Hospitals introduced DNR orders as a solution, allowing patients or physicians to decline CPR in advance. But the system remains inconsistent and reactive. “Patients are not obliged to do an advance directive,” McLennan writes. “And the extent to which physicians draw up treatment plans…is at their discretion.”

The result is that CPR is often performed reflexively, even when it defies logic or compassion.

What Is a Slow Code, Really?

A slow code is not one thing. It’s a spectrum of practices — sometimes a slight delay in response, sometimes chest compressions that are deliberately ineffective. As ethicists Elizabeth Andrist and colleagues argue in the Bioethics issue, the term refers “broadly to any insincere attempt at cardio-pulmonary resuscitation.”

Critics have long condemned slow codes as violations of trust. They’re deceptive, potentially fraudulent, and may suggest that doctors are choosing who lives and who dies behind closed doors. But isn’t that a bit too harsh? Recent empirical studies reveal a more complicated picture. One study found that nearly half of critical care physicians surveyed believed slow codes are ethical in some circumstances. Nurses — often the most morally attuned members of a care team — shared similar views.

For some practitioners, slow codes offer a last resort: a way to avoid the cruelty of aggressive CPR while sparing families the trauma of watching a loved one die without any visible effort. “Slow codes provided one way out of the impossible morass for us,” writes physician Paula Mayer, reflecting on her experiences in the 1980s. “Almost nobody died back then without being coded, and it seemed like everybody who coded died.”

When Policy Collides with Morality

The persistence of slow codes, according to McLennan and colleagues, is not an ethical failure of individuals but a symptom of broken CPR policy.

Their argument is blunt: hospital policies that mandate CPR by default, without requiring clinicians to assess whether it is medically indicated, are both ethically and legally inappropriate. “Requiring CPR in circumstances where all involved agree that it is not in the patient’s best interests is ethically inappropriate,” they write. Worse, it may be unlawful in jurisdictions where treatment without consent must be demonstrably beneficial.

Why does this default persist? The answer, partly, lies in fear. “Physicians often lack the freedom to say ‘no,’” wrote Jason Wasserman and Parker Crutchfield in Stat News. “Litigious families, judicial orders, and the constraints of state law sometimes put them in an impossible situation.”
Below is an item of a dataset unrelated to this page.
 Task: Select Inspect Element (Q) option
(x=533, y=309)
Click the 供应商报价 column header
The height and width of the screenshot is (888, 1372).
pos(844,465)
In such no-win scenarios, the slow code becomes a kind of ethical disobedience. Wasserman calls it “a quiet act of resistance in defense of decency, compassion, and good medicine.”

Still, not everyone agrees. Critics worry that legitimizing slow codes opens the door to abuse — inviting doctors to make unilateral decisions in secret, especially for vulnerable patients. Transparency, they argue, is a cornerstone of medical ethics. And no matter how well-intentioned, deception may corrode trust in healthcare.

But defenders see the slow code as a tragic compromise. “We think the literature on slow codes has been dogmatic and incompletely theorized,” Crutchfield and Wasserman write in their editorial. “The articles in this special issue pull up that anchor.”

For some ethicists, the real problem isn’t the slow code itself, but the failure to reckon with why it exists. Policies have created a system where doctors perform CPR not because it will help, but because they’re afraid not to.

Where Do We Go From Here?

The solution, according to McLennan and others, is systemic reform. Advance care planning must become routine. Hospital policies should allow doctors to assess in real time whether CPR is appropriate. And most critically, clinicians must be empowered to make decisions based on a patient’s best interest, not just fear of liability.

Medicine is not about forestalling death at all costs, McLennan writes. “It is about helping people live as healthily as possible within a finite lifespan.”

Until that shift occurs, slow codes will continue at the edge of life and death. Not because doctors want to deceive, but rather because all eyes are on them and the performance is expected even in the most futile of situations.

The debate around “slow code” was recently covered in a special issue of the journal Bioethics.